En realidad, en el territorio del antiguo imperio incaico se encontraba el dispositivo militar más grande que conservaba España en América. Pero, lo fundamental es que para la reacción absolutista sería el poderoso punto de partida para retomar la ofensiva peninsular. Por eso, concentraron una gran fuerza numéricamente muy superior a la del Mariscal Sucre. Obsesionado, probablemente, por  esta conflagración, Bolívar igualmente pensó en el factor cuantitativo como clave de la victoria. Lo cierto es que, creyéndolo o no, remitió una carta al vicepresidente de Colombia,  Santander pidiéndole que le enviara el refuerzo de 20.000 colombianos. La respuesta de Santander fue, según me parece, desconsiderada y hasta ofensiva. Le decía al presidente Bolívar que, a él no lo habían puesto en su cargo para derramar sangre colombiana en guerras en el sur, sino para recuperar económica y culturalmente a su país y esa idea no la cambiaría ni siquiera porque el presidente –Bolívar- fuera su comandante. Por la prohibición del congreso de que el presidente de Colombia dirigiera la guerra extrafronteriza de Perú, cedió el honor de dirigir la última gran batalla a Antonio José  de Sucre.
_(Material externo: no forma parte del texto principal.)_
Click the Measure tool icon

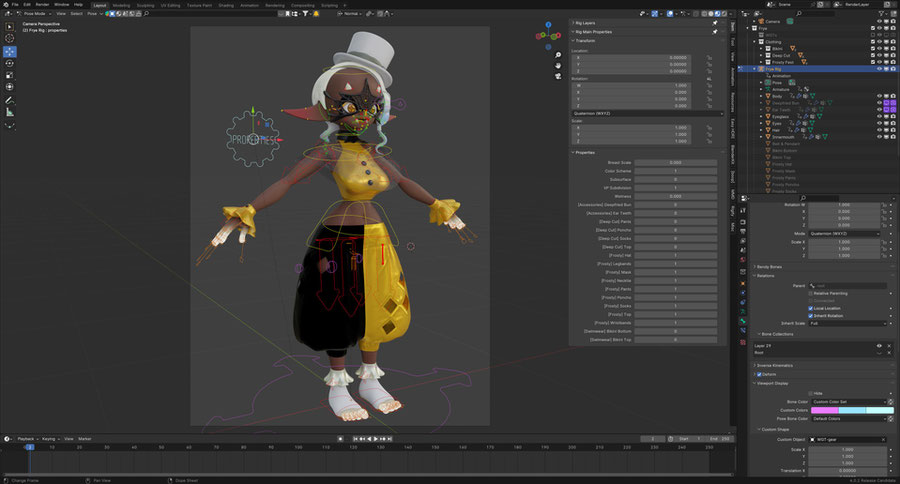[10, 113]
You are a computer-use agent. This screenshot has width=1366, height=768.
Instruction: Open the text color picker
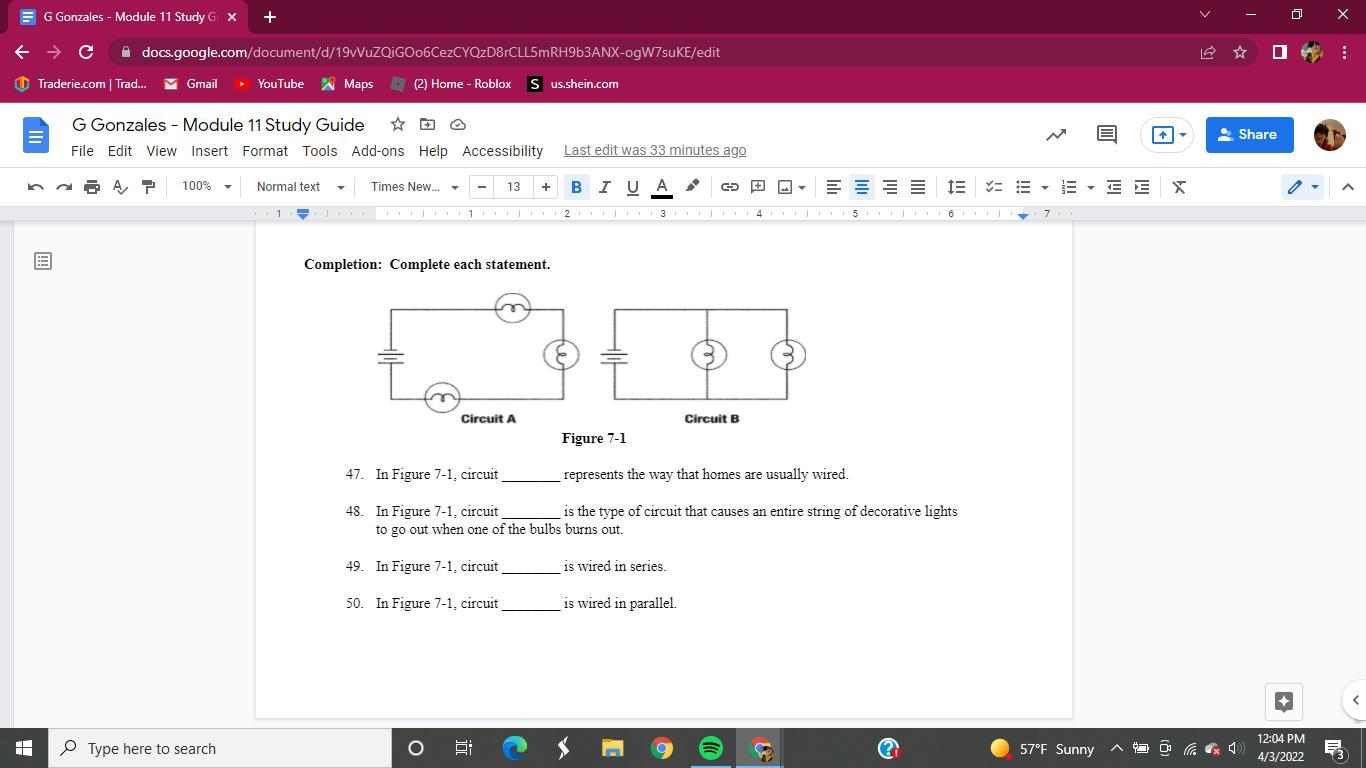(x=661, y=187)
Se sabe que Santander  no envió el voluminoso pedido de soldados, solicitado por el Libertador, y se presume que pudo haber reducido la cantidad en forma sensible. Sin duda, Bolívar exageraba y Santander alguna razón tendría al considerar desmedido aquel pedido porque en el parte militar que Sucre envió a Bolívar, se señala con gran precisión que el ejército realista llevó a Ayacucho 9.310 hombres, en tanto que los patriotas llegaron a 5.780.

En todo caso, si el Libertador inflaba los números, lo estaba haciendo para lucir más convincente. Desconozco cuál haya sido el resultado de este largo intercambio epistolar, pero supongo que no estaría en el interés de los dos sacarle más punta a esta bola de billar.
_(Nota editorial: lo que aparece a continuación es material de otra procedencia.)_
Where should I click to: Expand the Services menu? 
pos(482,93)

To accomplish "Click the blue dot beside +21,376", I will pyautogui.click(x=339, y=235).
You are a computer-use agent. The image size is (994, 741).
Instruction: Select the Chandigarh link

Sucre fue, pues, el Libertador de Perú y la batalla de Ayacucho una obra suya  y de su brillante elenco de oficiales, entre los cuales destacó a José María Córdova, José de la Mar, Agustín Gamarra, Jacinto Lara y William Miller, como él mismo lo relató en su parte de guerra a Bolívar. Agrega el futuro Mariscal que derrotado Canterac, pidió al general patriota de la Mar, que lo llevara a su presencia para solicitarle una capitulación. Textualmente le argumenta Sucre a Bolívar: “aunque la posición del enemigo podía reducirlo a una entrega discrecional, creí digno de la generosidad americana conceder algunos honores a los rendidos”. La inteligente concesión quedó más justificada que nunca, cuando despertó la admiración de todas las capitales europeas. 196 años no han bastado a los amigos de descalificar, insultar y cometer múltiples demasías para aprender la ventaja política que encierra la flexibilidad y mano abierta al adversario.
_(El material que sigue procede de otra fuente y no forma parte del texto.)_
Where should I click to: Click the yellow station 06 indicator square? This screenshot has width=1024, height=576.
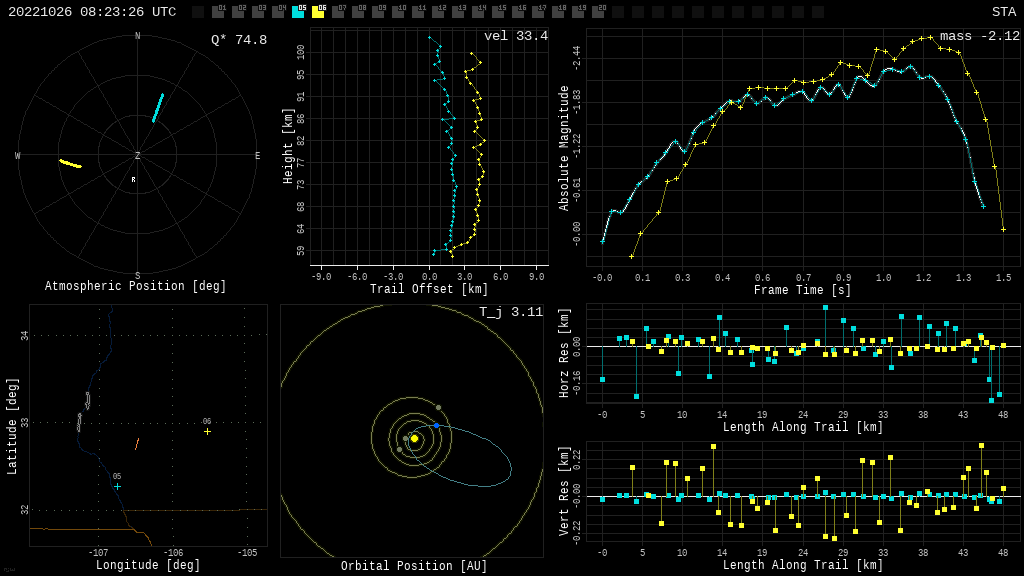(x=318, y=12)
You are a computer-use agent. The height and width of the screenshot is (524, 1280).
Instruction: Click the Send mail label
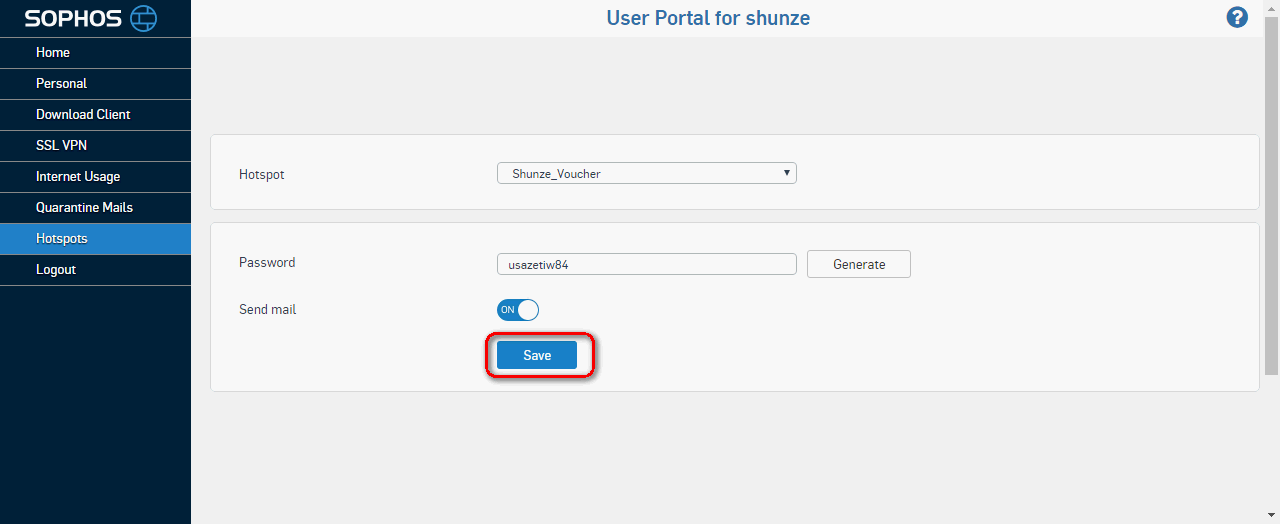268,310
Este diciembre, en particular, será el escenario para dos operaciones políticas significativas de nuestro tiempo, las elecciones parlamentarias convocadas para el 6D y la Consulta Popular, del 7 al 12 del mismo mes. Las parlamentarias están sometidas a una secuencia estratégica, según han anunciado los países de la Unión Europea, la OEA y otras naciones, a tenor de las cuales, no reconocerán su validez y, en consecuencia, seguiría básicamente planteada la tensión permanente entre ellas y Venezuela, porque, conforme al principio de continuidad administrativa, los órganos por elección que no cumplan con los extremos de la ley y su renovación esté viciada de nulidad absoluta, no serán aceptados por los Estados que no reconozcan la libertad, justicia e imparcialidad del proceso electoral y, por tanto, al frente de ellos seguirán las autoridades en ejercicio, hasta que se realicen elecciones válidas. Esto, sin duda, podría  colocarnos frente al problema de la reproducción hacia el futuro del drama actual de Venezuela.

La Consulta Popular tiene  el problema de que no será reconocida -como lo ha proclamado en incontables ocasiones- por el gobierno de Maduro y eso podría remitirnos al mismo drama anteriormente mencionado, a menos que, por la presión mundial y nacional –incluida una parte creciente del chavismo y el madurismo-, induzcan a la realización de una elecciones generales, que por ser demandadas por todos, seguramente si serían aceptadas por todos los gobiernos del planeta y la emergencia humanitaria compleja, que tanto pesa sobre le venezolano corriente, pasaría a la historia de una vez y para siempre.